Do not get stuck in one domain. You have to be continually crossing over into new territory. Hank Green was a science communicator, but now he is the internet's dad. Get comfortable with the fact that you will always be in a state of change. That is usually not an easy thing to do. It is awkward. It is risky. Often it is tiring, but that is part of the service you provide. It is legitimate emotional labor.

What underlies all of it is vulnerability. You will have to, by definition, make yourself vulnerable to criticism and exposure. That is simply the cost of being someone with a meaningful personal brand today. Vulnerability is the most fundamental precondition for growth.

Skin in the game is the only credential worth having

Mr. Chazz is deeply, personally invested in healing the emotional bonds of children and parents today because of what he experienced growing up. Your Rich BFF uses her own life and finances as a case study that is always evolving. Alex Hormozi is an in-the-trenches operator who is candid about his sacrifices.

None of these people lead with their credentials or degrees or certifications, and even if they had them, it would not matter because nobody would care. Our information ecology has shifted in some significant ways. We used to perceive people through status from a distance, but now we see them through the lens of sacrifice and vulnerability.

We are wired to read each other at a startling resolution. Tears of sadness are slightly more viscous than tears of joy, so they roll down the cheek slower and give someone else a better chance of noticing. We are one of the only animals with visible whites around our eyes, so others can track exactly where we are looking. We are sophisticated social detectors by nature, and personal branding runs entirely on that machinery. It is also why audiences can sniff out a brand built on nothing, because we have been reading each other this closely for a very long time.

Sacrifice has become the language of trust, and you have to show you have closed other doors or given something up to earn it.

Information is infinite, but true skin in the game is not. Skin in the game means you are going to get dinged up.

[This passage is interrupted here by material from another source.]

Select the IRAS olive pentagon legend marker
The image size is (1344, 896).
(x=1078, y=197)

People who are risking something, who have a deep personal investment in the thing they are chasing, cut through the noise.

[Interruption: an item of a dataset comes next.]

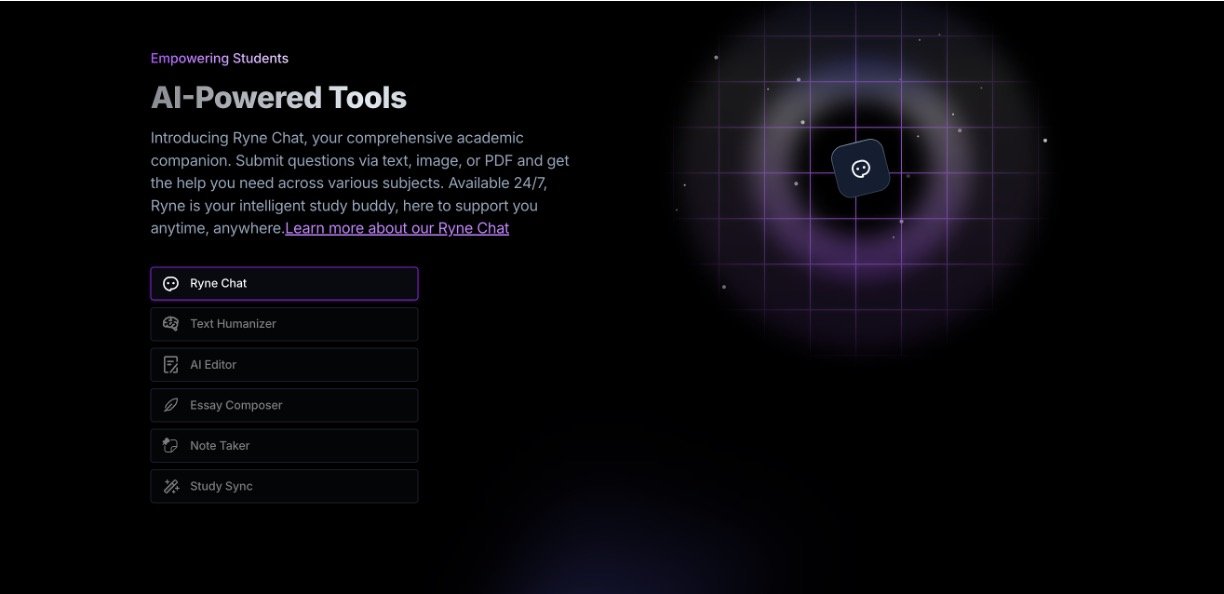Click the floating chat tile in the purple ring
This screenshot has width=1224, height=594.
(860, 169)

On balance, that is a good thing, because it means personal branding today is less about creating distance between you and your audience, and more about sharing an experience with them. But it is also a much higher bar to aspire to. This is why so many rebirth brands fall flat, the founder who sold the company, made a fortune, and now wants to give back or reinvent themselves. The reason people do not buy it is because there is no sacrifice.

Remember the guy who loved trains, built a huge following on it, and landed a Gucci collaboration because of that love, until it came out that his persona ran through an LLC and was not what it seemed? What scandalized people was not the business side of it, but the sudden doubt of whether he actually loved the trains. That is what people are asking. Do you really love it, and can you prove it?

The service you actually provide

The service is a form of release. It can be intellectual, emotional, or relational release, but it is something that makes your audience feel witnessed. You will start to get messages from followers that say things like, I was thinking about that, but I couldn't find a way to express it. Or, it feels good to know that somebody understands what I was feeling but couldn't articulate. This is the goal of a personal brand, for people to be seen, because when people are seen, it gives them access to a new model of being.

We all need stories to understand ourselves in the world. In fact trauma is often defined as the inability to form a narrative about yourself, and healing is the formation of a cohesive narrative where there wasn't one before. When you give people access to a model of being where they can see their experiences, their beliefs, their perspectives, or their emotions through your shared lens, you are closing a vital loop for them.

When you come in that way, you can see how shallow the previous era of self-promotional personal branding was. Why settle for that when you can bring something so much more meaningful forward?